They’re so small you might not notice them. Sitting side by side on a white wall in Brisbane’s Gallery of Modern Art are panels of photographs cut out of magazines. One shows graphic porn. The other, the death camps.

They are part of Gerhard Richter’s magnum opus Atlas, a collection of some 800 images taken from 1962 onwards – carefully placed together in sets like an old-world Instagram – roughly half of which line a cavernous room in GOMA

That Richter became the world’s most expensive living painter in 2015, following the sale of his work Abstraktes Bild for £30.4 million, only adds to the jolt of seeing such a casual marriage of giddy sex and its nemesis, obliteration.

And yet death and life resonate throughout the artist’s first major survey in Australia, Gerhard Richter: The Life of Images. There’s the luminous, brilliant power of flesh in his nudes and the verdant green landscapes of Germany. Pitted against these are eerie depictions of skulls, fighter planes hurtling through the sky, and, of course, the Holocaust.

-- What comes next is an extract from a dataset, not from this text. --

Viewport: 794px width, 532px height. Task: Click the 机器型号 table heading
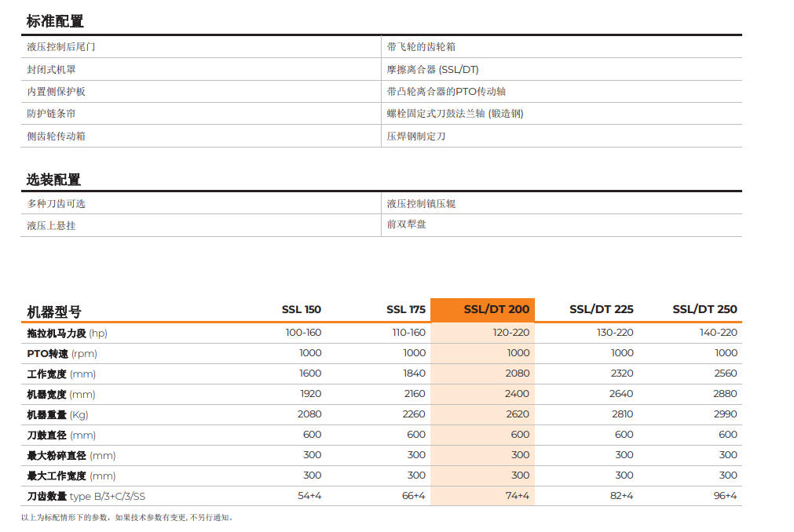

Richter, now 85, grew up playing in the forests of East Germany near Dresden as the country waged war under Hitler. As a teenager, after the Nazis had been toppled, he worked as a poster artist slogging out slogans for socialism and, more creatively, in a theatre illustrating scenery. In 1961 he decamped to West Berlin, months before the Berlin Wall shut off relations entirely. Since then Richter, who was trained in realist painting, has refused to be typecast, dabbling in and mastering everything from abstraction to portraiture to landscape.

‘He’s hard-working,’ says curator Rosemary Hawker, as she gives a tour of the exhibition. ‘He arrives at the studio with a coffee flask and sandwich, while everyone else would arrive at midday hung over from the day before. He never stands still: he continues to produce. There’s no sense of what he’s going to do next.’ That remains true of some of his most challenging work, in particular on the Holocaust. For most of his life Richter had shied away from the subject, feeling it too overwhelming, the grief and savagery too immense.

‘I made a few attempts… I can’t come up with a suitable form, can’t find a way of presenting it so that it’s bearable and not just spectacular,’ he admitted in an interview published in Gerhard Richter: Panorama in 2011. ‘That theme … it’s like a cudgel.’ Yet just three years later, in 2014, Richter completed his series Birkenau, four large paintings that hang in a dedicated room in GOMA. The work is based on four photographs of Crematorium V in the Polish camp taken, surreptitiously, by members of the ‘Special Squad’ – the Jews forced to clear away the dead bodies of their comrades. Smuggled out in a toothpaste tube, they show women, stripped of their clothes, being led to the gas chambers, piles of corpses behind them. Initially, Richter wanted to do the work in the manner of the photorealistic paintings he is most famous for: images traced from photographs with the pigment blurred around the edges, his trademark effect. Soon, however, it became apparent the direct gaze would be too much. Richter could only approach Birkenau by taking a bludgeon to the subject matter. Using slugs of thick maroon and grey paint, he disfigured the photographs to the point where they are unrecognisable, erasing the horror. The resulting paintings – although abstract – look wounded as if they have been scarred.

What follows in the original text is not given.